# Ariens ST5+2 Troubleshooting



## ariens5 (Dec 11, 2016)

I have a hand-me-down Ariens ST5+2 that is who-knows-how-old. It has been reliable for 6 years for me, but is having some trouble.

When I pump the gas-prime bulb a dozen times as instructed to start the engine, it fires up fairly easily. It then dies out within a few seconds. If I continue to pump the bulb manually, I seem to be able to keep it running almost indefinitely. Any ideas?


----------



## Dave9354 (Dec 11, 2010)

Carburetor needs a cleaning. The fuel is not flowing properly.


----------



## Timothy oo (Dec 16, 2020)

How do I clean it


----------



## Rooskie (Feb 12, 2015)

Timothy oo said:


> How do I cleln it


Enter 'carb cleaning' into the search engine on this site.

§ **Task A**
In the Ariens ST5+2 thread, why does the first reply say the carburetor needs cleaning? Answer in one to three sentences.
§ **Task B**
Extend the Ariens ST5+2 thread, picking up right after its last line.
The rows after this come from a different source.

(Records from a data source)
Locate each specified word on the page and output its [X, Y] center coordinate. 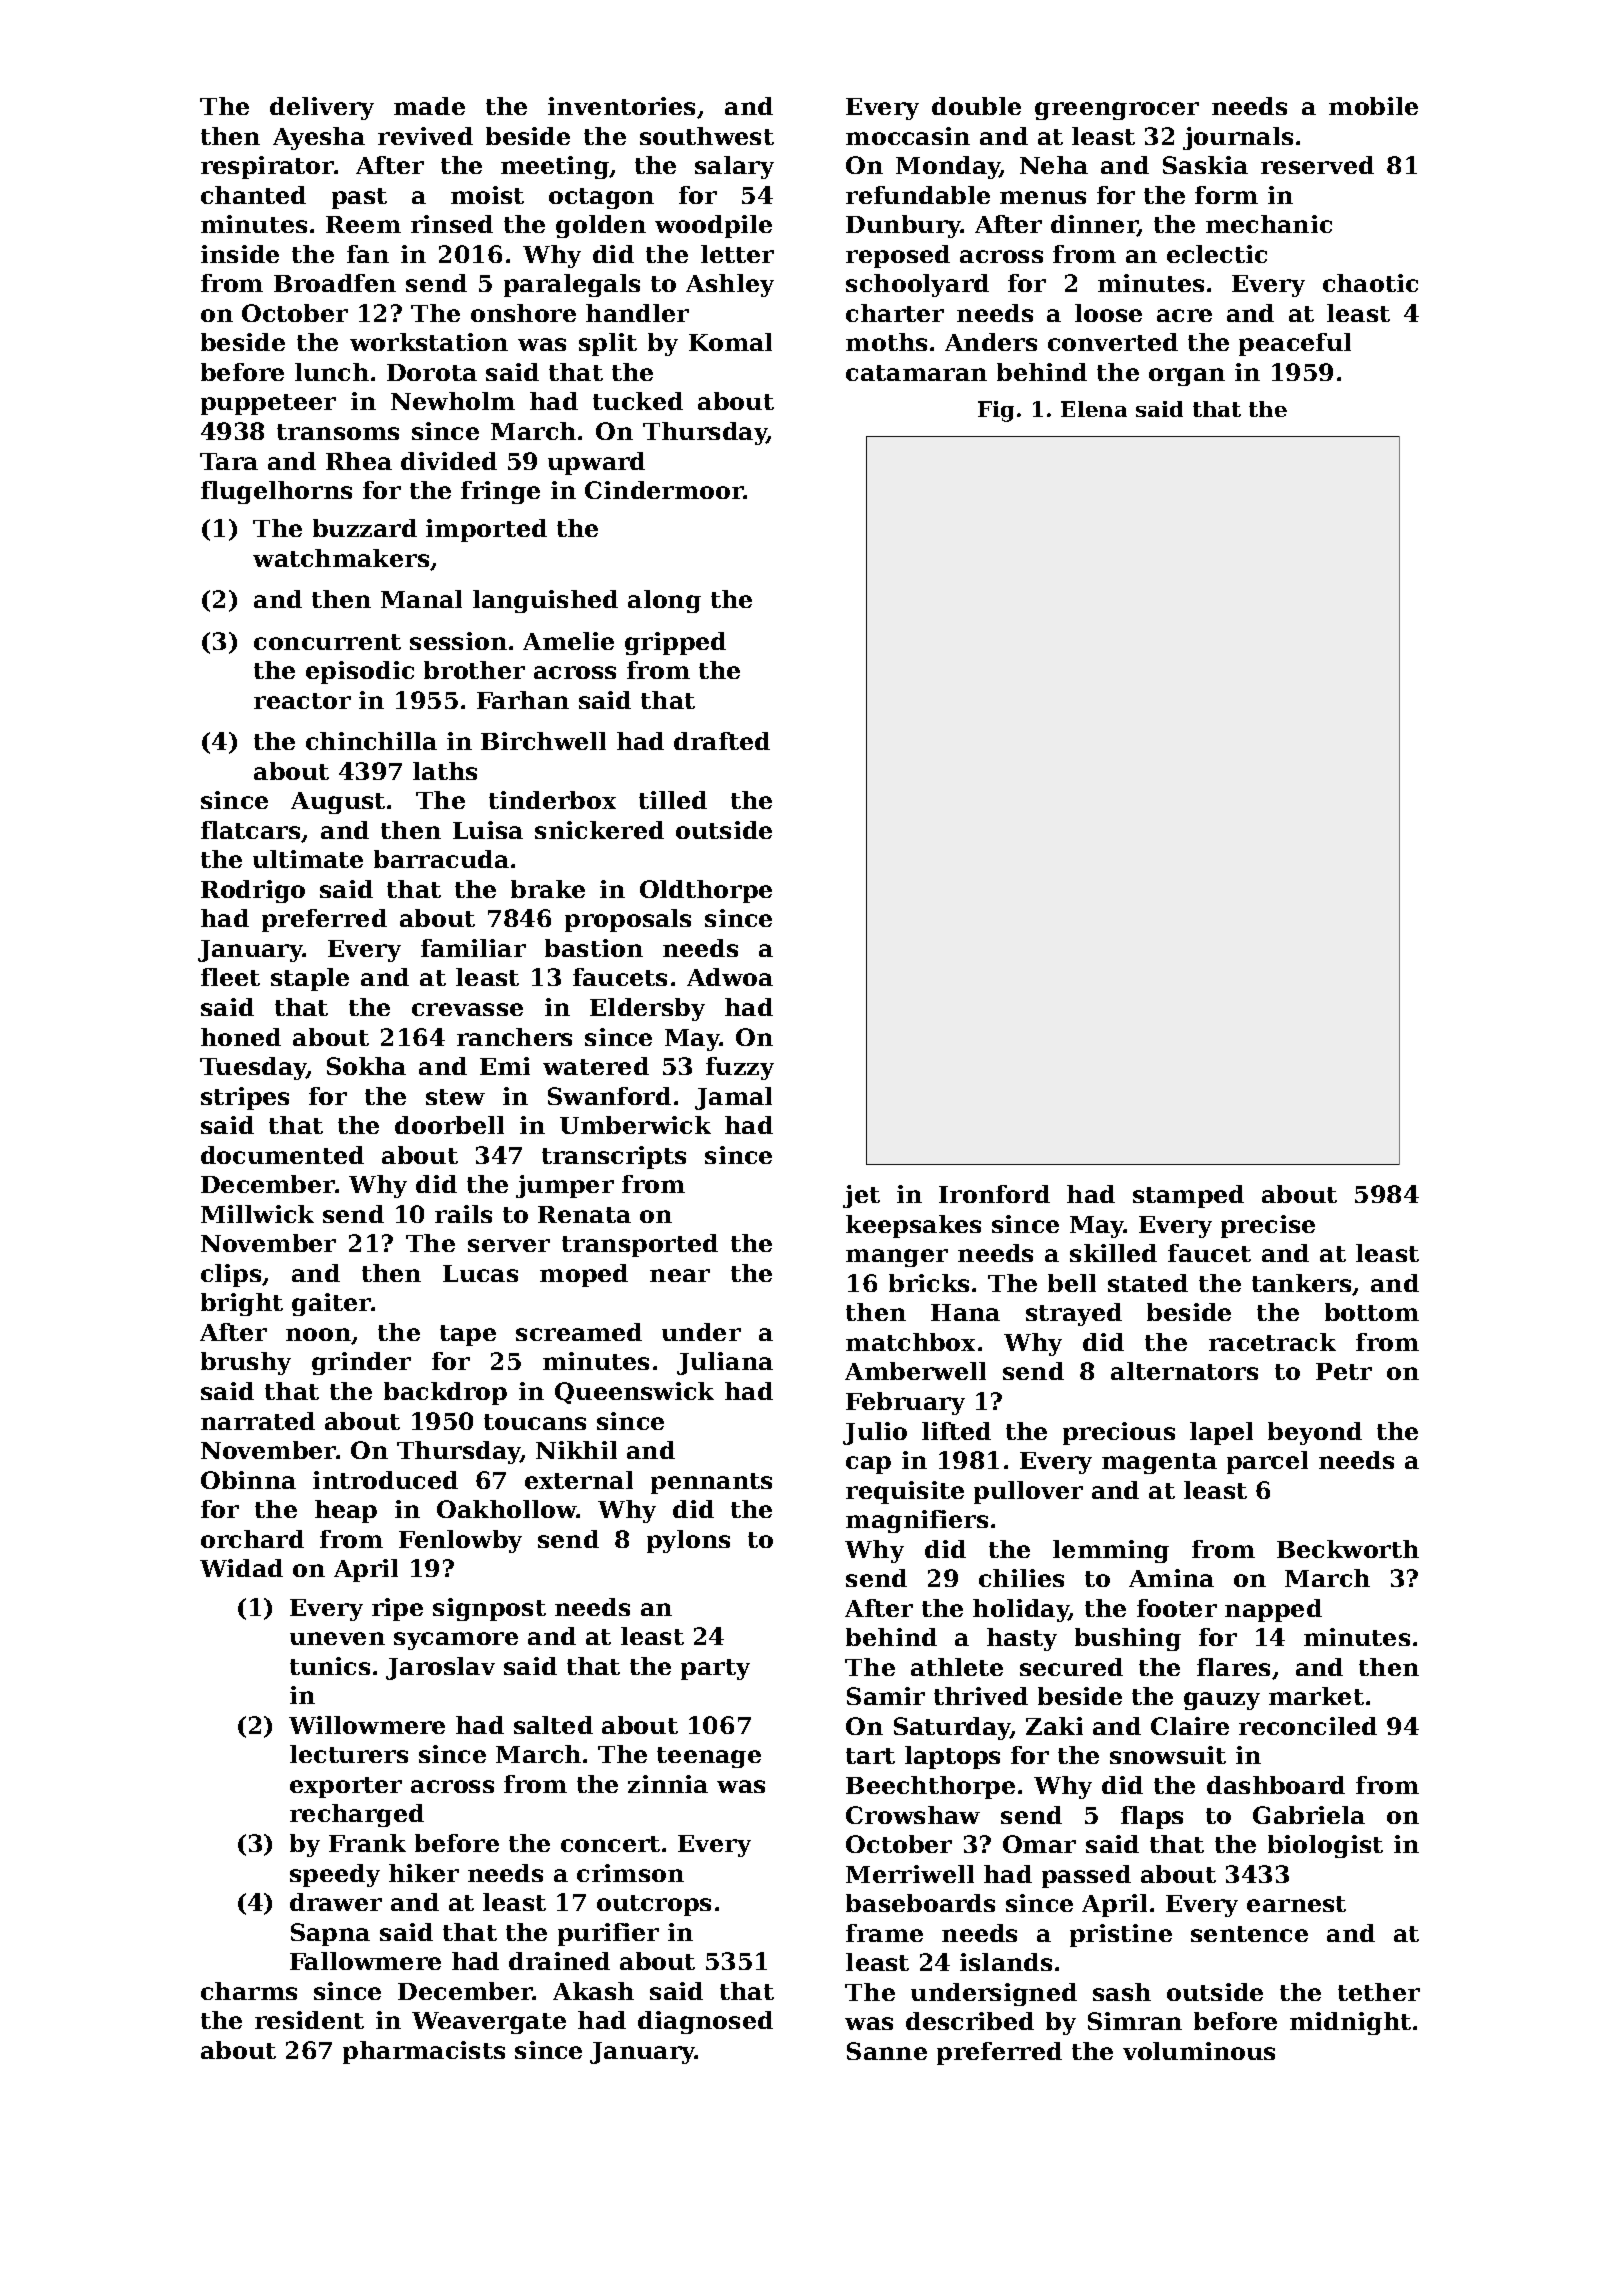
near [680, 1275]
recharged [357, 1815]
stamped [1188, 1196]
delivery [322, 108]
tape [468, 1335]
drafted [722, 741]
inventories [621, 106]
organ [1187, 377]
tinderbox [552, 800]
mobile [1373, 106]
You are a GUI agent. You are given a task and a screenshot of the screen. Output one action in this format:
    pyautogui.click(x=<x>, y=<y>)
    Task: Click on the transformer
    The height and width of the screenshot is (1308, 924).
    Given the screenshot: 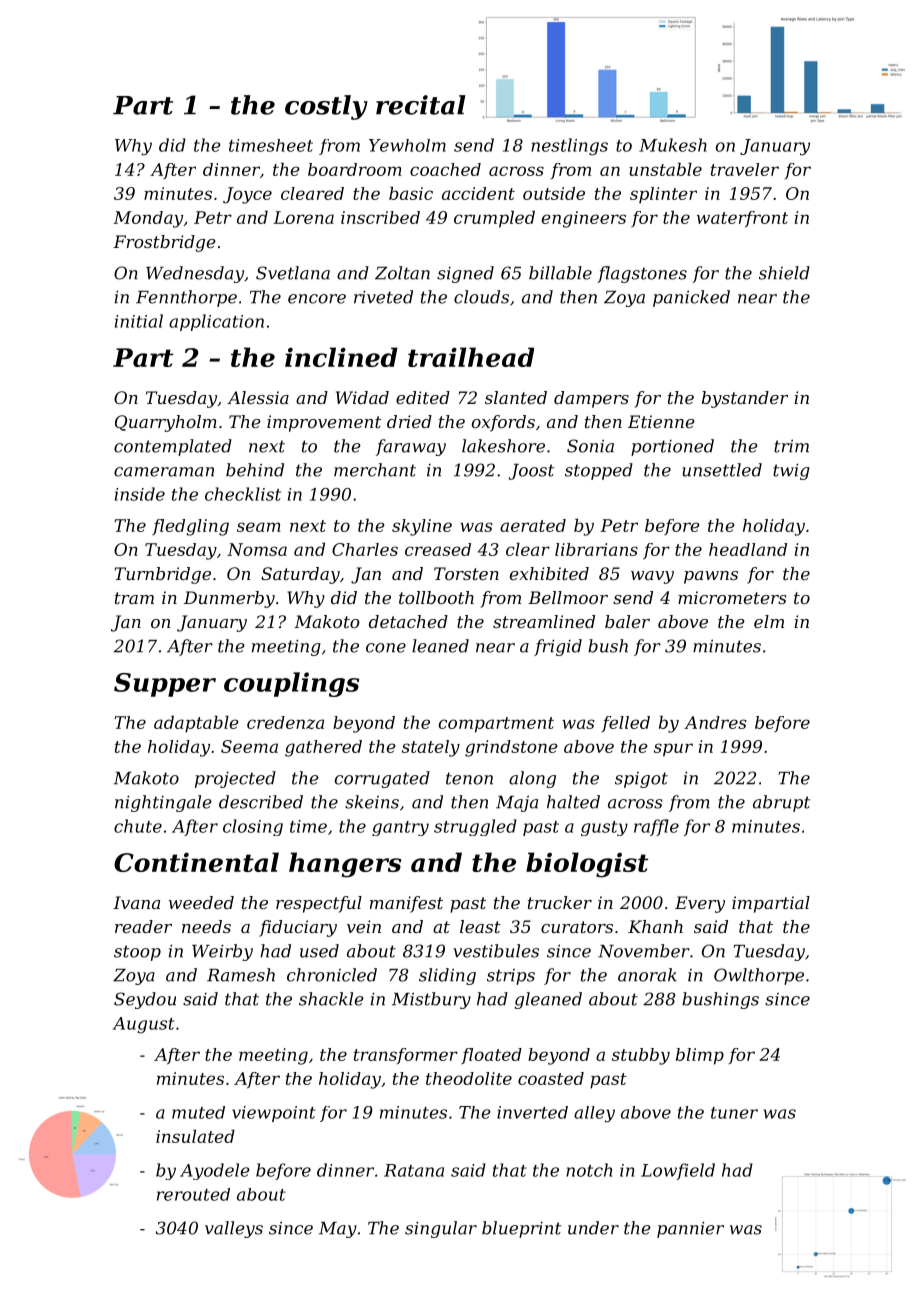 What is the action you would take?
    pyautogui.click(x=406, y=1056)
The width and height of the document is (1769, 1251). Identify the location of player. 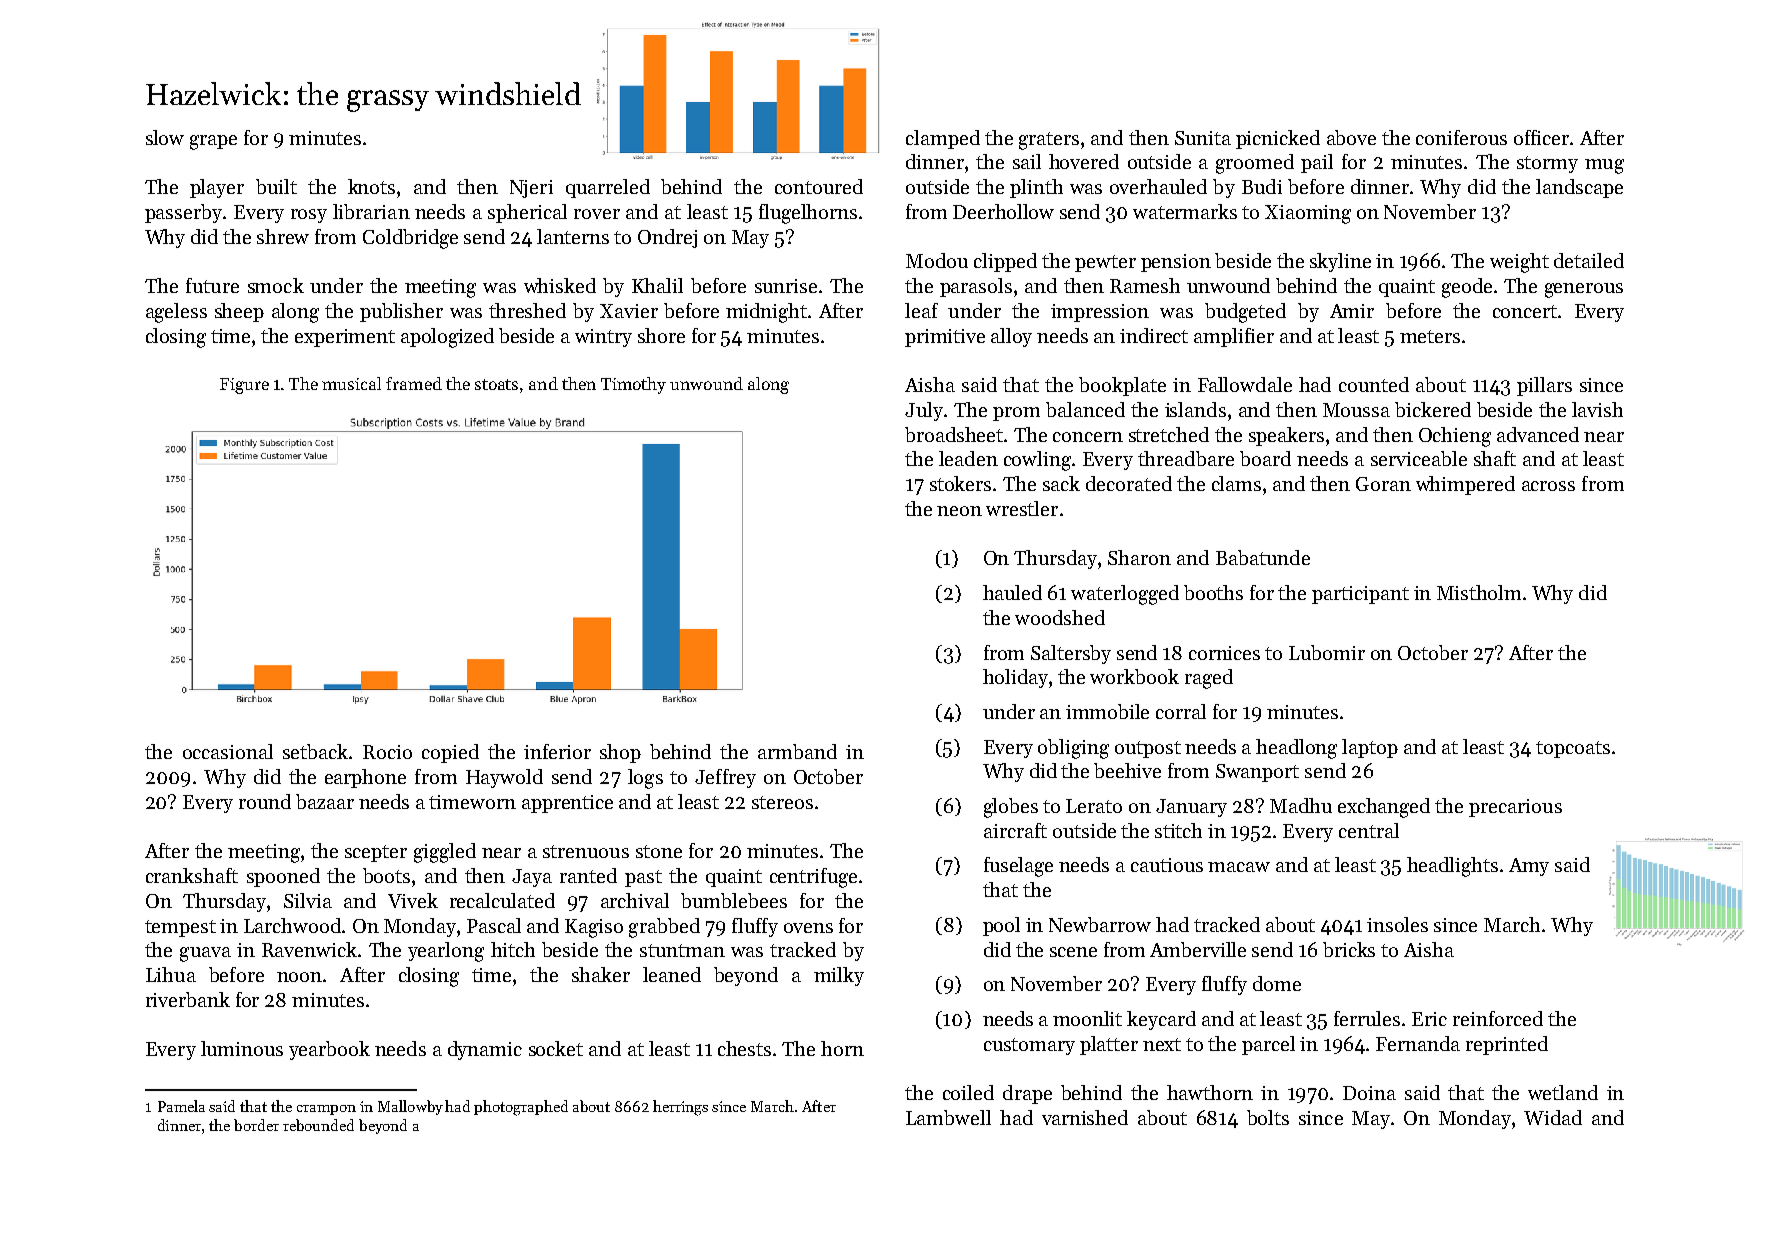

§ **Expected output A**
The reply says the carburetor needs cleaning because fuel is not flowing properly. That fits the engine starting after the bulb is pumped but dying within seconds unless the pumping continues.

§ **Expected output B**
You will be inundated with information!
Welcome to the Forum!


----------



## 140278 (Aug 27, 2020)

welcome to the SBF
do a search there's a ton of posts on how to


----------



## JLawrence08648 (Jan 15, 2017)

Take it off, take it all apart, the simple way is to spray carb cleaner in all the holes and use a welding tip cleaner; harder but better is to soak it on Berryman's Chem-Dip; even better is put it in an ultrasonic cleaner. Easiest is buy a new Chinese carb.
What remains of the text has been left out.